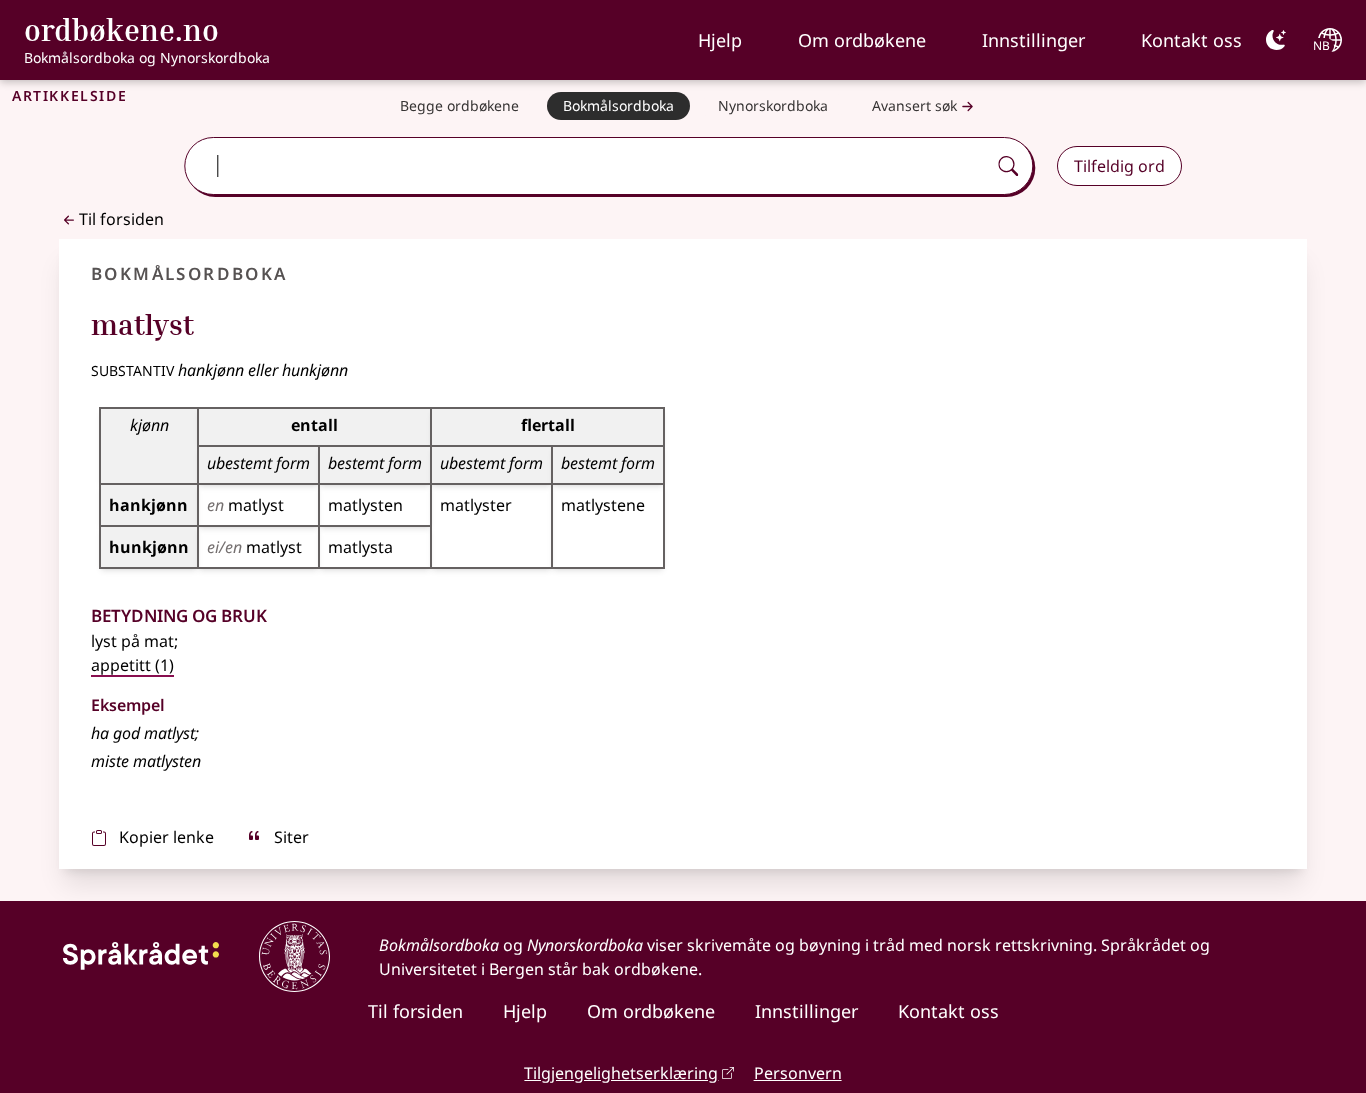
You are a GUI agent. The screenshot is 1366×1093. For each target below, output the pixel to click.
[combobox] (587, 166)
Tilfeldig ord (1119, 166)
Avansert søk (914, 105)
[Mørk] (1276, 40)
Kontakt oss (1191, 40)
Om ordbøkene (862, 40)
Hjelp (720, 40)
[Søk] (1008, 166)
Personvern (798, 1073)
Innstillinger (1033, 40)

++++

Problem details
Would you give the data above again word for word, minus the pictures?

Result below
You are a GUI agent. The screenshot is 1366×1093. For each target below, output the pixel to click.
[combobox] (587, 166)
Tilfeldig ord (1119, 166)
Avansert søk (914, 105)
[Mørk] (1276, 40)
Kontakt oss (1191, 40)
Om ordbøkene (862, 40)
Hjelp (720, 40)
[Søk] (1008, 166)
Personvern (798, 1073)
Innstillinger (1033, 40)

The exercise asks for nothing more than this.